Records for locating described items
........

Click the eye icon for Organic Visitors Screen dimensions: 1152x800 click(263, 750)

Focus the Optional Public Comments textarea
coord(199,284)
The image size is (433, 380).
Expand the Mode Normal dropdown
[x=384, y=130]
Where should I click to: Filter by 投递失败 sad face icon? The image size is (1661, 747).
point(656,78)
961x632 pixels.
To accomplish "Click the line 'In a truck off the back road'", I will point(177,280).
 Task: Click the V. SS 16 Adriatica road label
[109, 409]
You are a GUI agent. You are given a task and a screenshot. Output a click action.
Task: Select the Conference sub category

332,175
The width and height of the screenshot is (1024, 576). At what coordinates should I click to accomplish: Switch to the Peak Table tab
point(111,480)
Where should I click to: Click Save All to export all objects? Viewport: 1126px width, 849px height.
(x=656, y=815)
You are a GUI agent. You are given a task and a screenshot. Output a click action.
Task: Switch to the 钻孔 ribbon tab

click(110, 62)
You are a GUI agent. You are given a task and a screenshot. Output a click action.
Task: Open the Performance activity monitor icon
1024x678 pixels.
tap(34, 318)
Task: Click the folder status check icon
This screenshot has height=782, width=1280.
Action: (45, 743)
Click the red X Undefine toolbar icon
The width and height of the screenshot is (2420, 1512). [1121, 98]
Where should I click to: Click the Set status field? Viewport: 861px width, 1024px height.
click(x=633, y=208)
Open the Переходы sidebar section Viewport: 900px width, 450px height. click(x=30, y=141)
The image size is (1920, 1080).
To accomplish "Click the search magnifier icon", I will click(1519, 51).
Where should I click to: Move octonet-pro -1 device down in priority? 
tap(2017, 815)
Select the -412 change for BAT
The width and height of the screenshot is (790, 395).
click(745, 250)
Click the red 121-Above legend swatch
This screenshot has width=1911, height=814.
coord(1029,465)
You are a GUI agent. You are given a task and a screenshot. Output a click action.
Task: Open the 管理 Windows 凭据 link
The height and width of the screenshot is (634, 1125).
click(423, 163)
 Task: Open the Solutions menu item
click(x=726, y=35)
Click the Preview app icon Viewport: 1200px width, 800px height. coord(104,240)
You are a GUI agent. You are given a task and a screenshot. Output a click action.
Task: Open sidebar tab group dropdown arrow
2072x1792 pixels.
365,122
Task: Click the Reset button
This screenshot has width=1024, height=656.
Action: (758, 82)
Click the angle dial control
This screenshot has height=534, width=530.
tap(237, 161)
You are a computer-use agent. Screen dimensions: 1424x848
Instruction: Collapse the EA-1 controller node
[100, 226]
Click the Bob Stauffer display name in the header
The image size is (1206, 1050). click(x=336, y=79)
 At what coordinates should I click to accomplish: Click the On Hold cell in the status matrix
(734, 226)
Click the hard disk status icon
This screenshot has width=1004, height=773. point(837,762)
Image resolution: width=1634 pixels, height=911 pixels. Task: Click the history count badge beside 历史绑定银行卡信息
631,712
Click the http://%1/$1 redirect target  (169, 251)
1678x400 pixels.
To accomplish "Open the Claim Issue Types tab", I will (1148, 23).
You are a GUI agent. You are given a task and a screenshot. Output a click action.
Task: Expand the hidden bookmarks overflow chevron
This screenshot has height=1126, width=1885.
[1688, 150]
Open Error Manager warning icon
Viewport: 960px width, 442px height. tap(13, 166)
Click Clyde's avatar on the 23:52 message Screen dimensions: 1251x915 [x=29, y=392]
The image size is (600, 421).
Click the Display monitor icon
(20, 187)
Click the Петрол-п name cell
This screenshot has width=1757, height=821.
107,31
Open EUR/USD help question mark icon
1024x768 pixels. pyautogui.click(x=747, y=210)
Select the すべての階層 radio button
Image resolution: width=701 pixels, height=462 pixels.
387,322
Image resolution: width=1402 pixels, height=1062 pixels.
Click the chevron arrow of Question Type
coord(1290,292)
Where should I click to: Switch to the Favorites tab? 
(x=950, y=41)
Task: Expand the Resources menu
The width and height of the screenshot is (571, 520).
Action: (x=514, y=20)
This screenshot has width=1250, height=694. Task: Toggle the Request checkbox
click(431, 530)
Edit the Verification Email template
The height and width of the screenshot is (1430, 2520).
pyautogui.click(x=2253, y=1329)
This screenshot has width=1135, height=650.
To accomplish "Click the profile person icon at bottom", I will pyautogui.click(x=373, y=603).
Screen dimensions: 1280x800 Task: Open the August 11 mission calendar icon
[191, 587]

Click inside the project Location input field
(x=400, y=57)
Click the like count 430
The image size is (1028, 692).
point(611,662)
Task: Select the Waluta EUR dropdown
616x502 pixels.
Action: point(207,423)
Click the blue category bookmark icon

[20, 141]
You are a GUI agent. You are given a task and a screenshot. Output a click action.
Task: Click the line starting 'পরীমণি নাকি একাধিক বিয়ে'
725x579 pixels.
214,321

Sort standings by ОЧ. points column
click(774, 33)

........

# Challenge
Reproduce the stretch from the line containing "Click the blue category bookmark icon" through the end of the records, substituting "rankings" for "standings" and leaving everything else as it is.

# Output for this exercise
Click the blue category bookmark icon

[20, 141]
You are a GUI agent. You are given a task and a screenshot. Output a click action.
Task: Click the line starting 'পরীমণি নাকি একাধিক বিয়ে'
725x579 pixels.
214,321

Sort rankings by ОЧ. points column
click(774, 33)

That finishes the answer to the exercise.